### Instructions to follow:
Return exactly, please, the lines from the one containing "Image resolution: width=1980" to the last line of the entries below, and nothing else, leaving pictures out.
——————
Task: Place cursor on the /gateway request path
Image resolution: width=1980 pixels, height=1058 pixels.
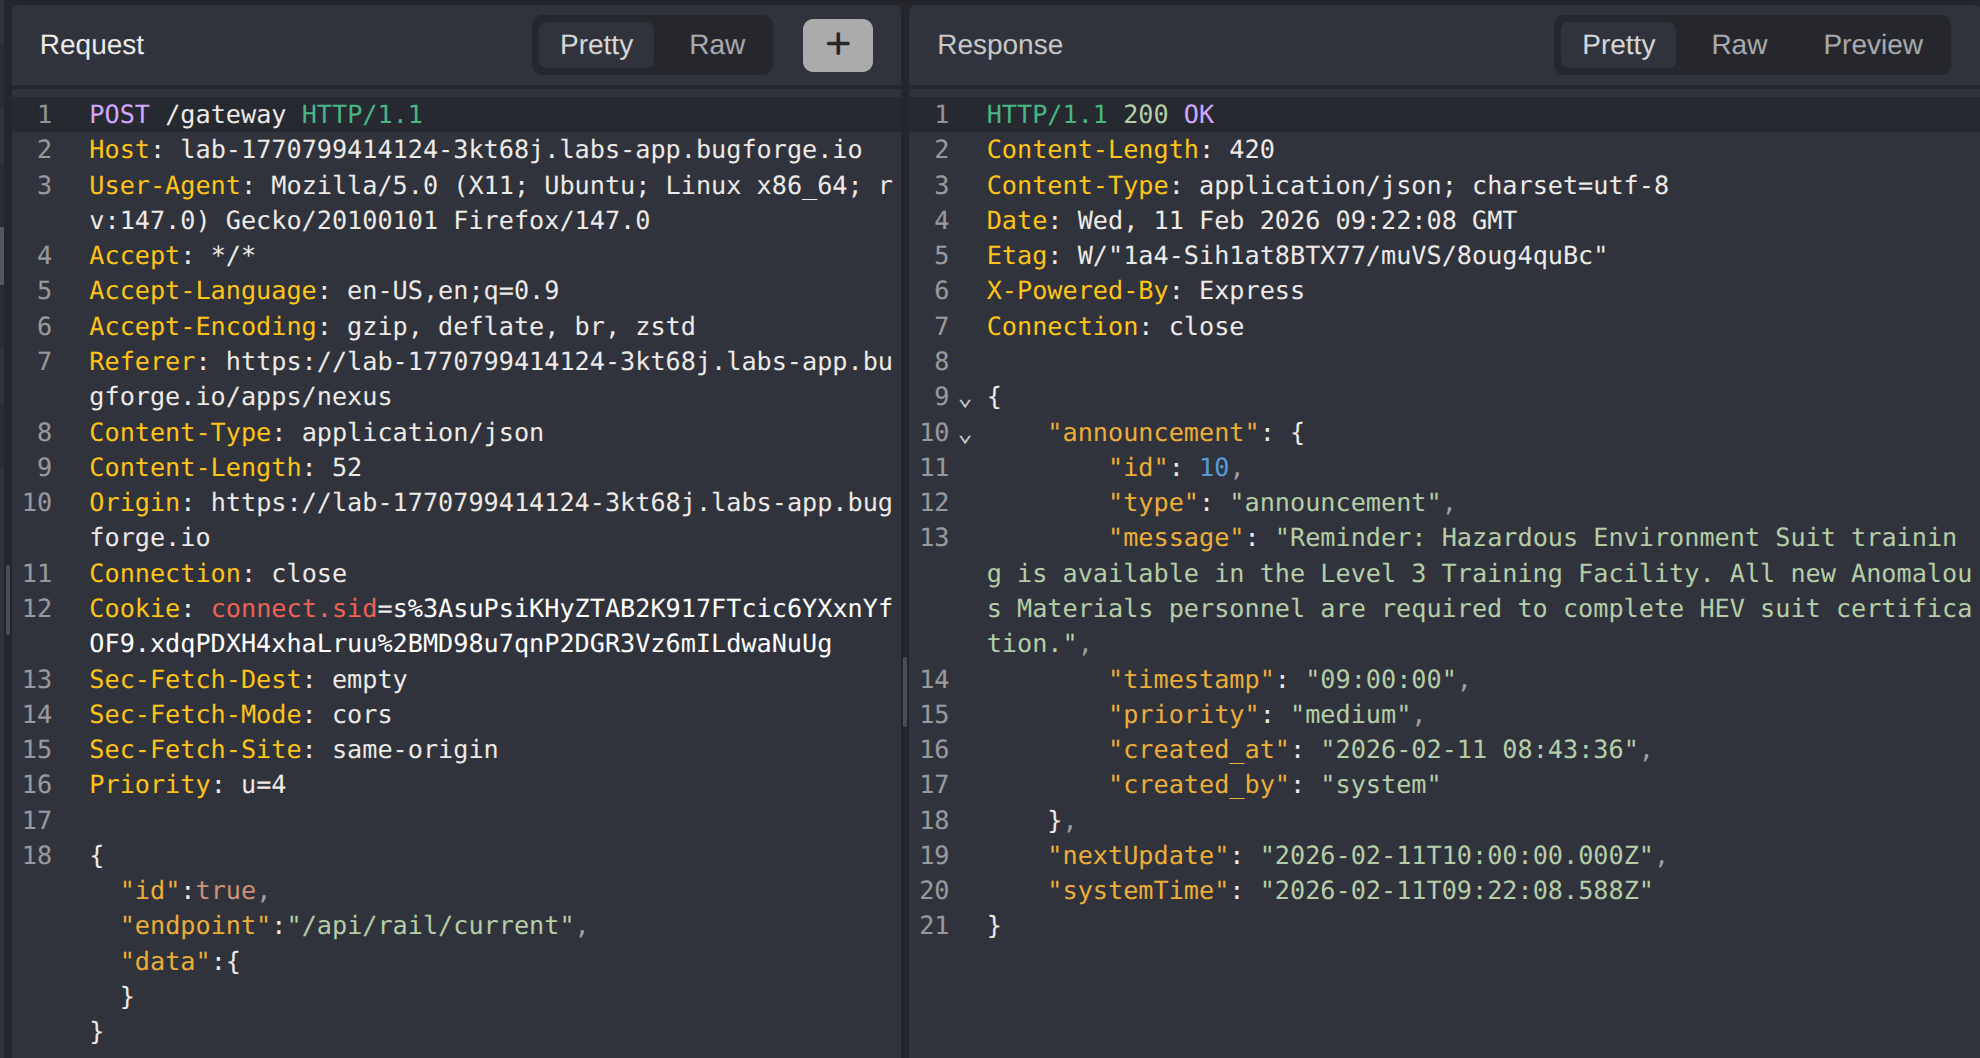Action: 225,115
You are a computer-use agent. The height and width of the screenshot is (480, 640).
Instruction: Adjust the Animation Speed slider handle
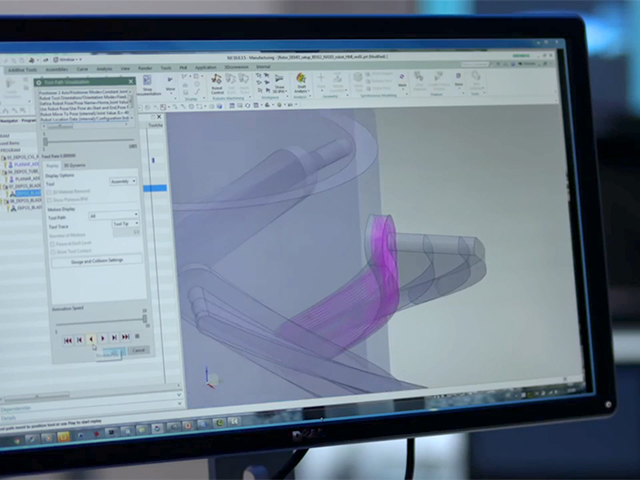point(144,319)
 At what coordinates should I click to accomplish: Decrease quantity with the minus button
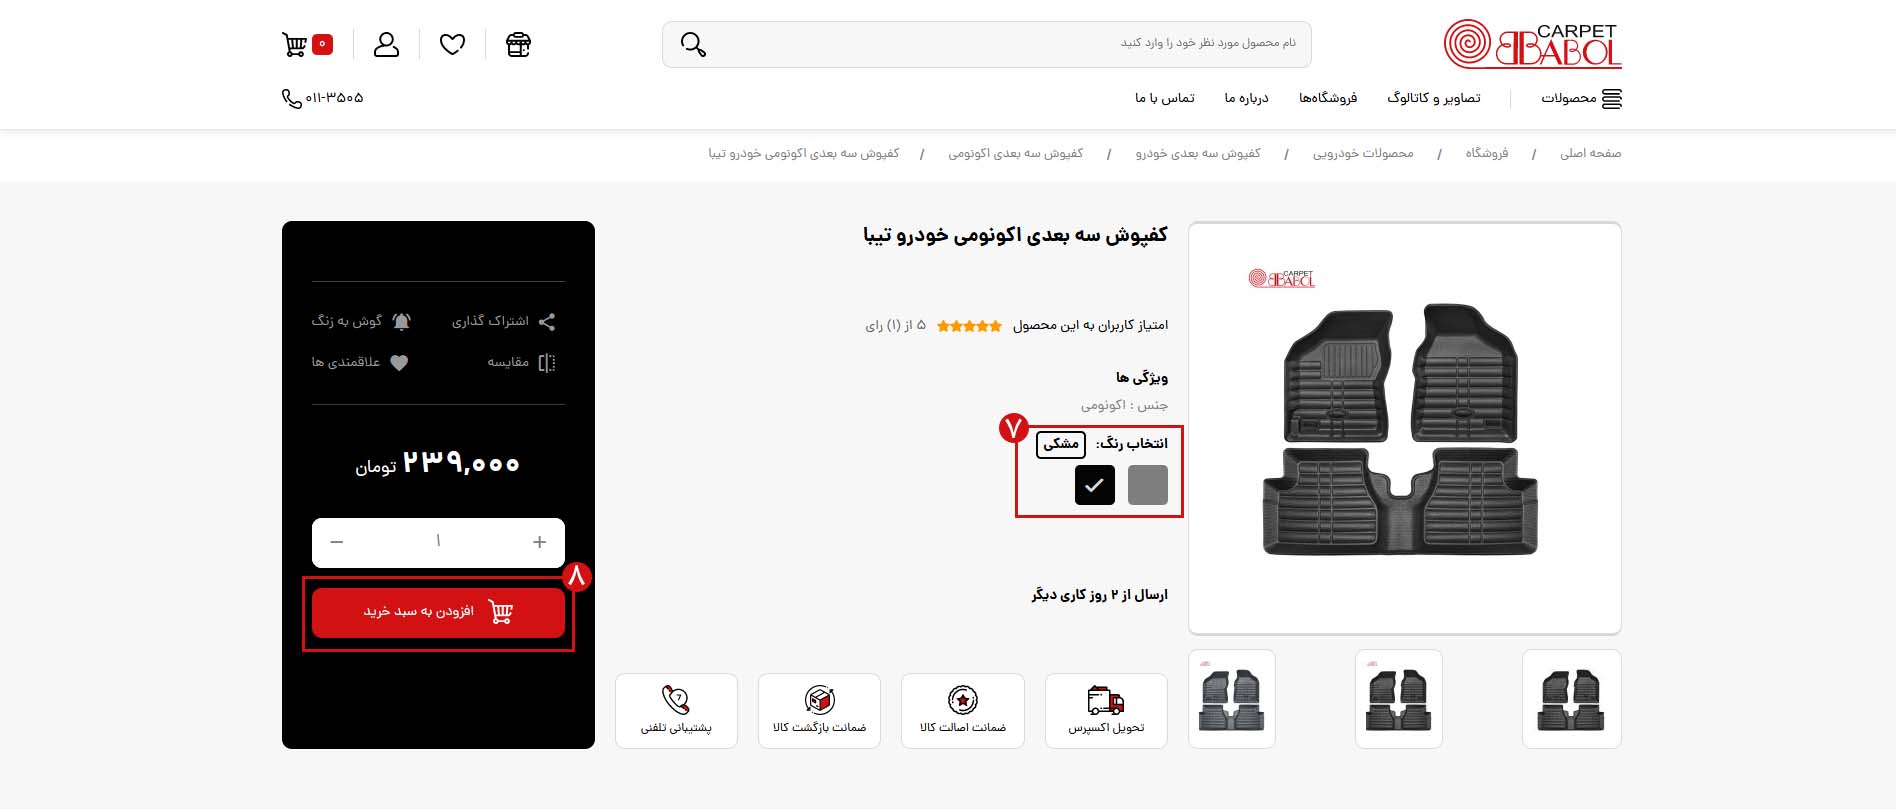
——————
### Written response:
Image resolution: width=1980 pixels, height=1058 pixels.
Action: 225,115
You are a computer-use agent. The height and width of the screenshot is (480, 640).
Instruction: Adjust the Animation Speed slider handle
point(144,319)
 At what coordinates should I click to accomplish: Decrease quantity with the minus button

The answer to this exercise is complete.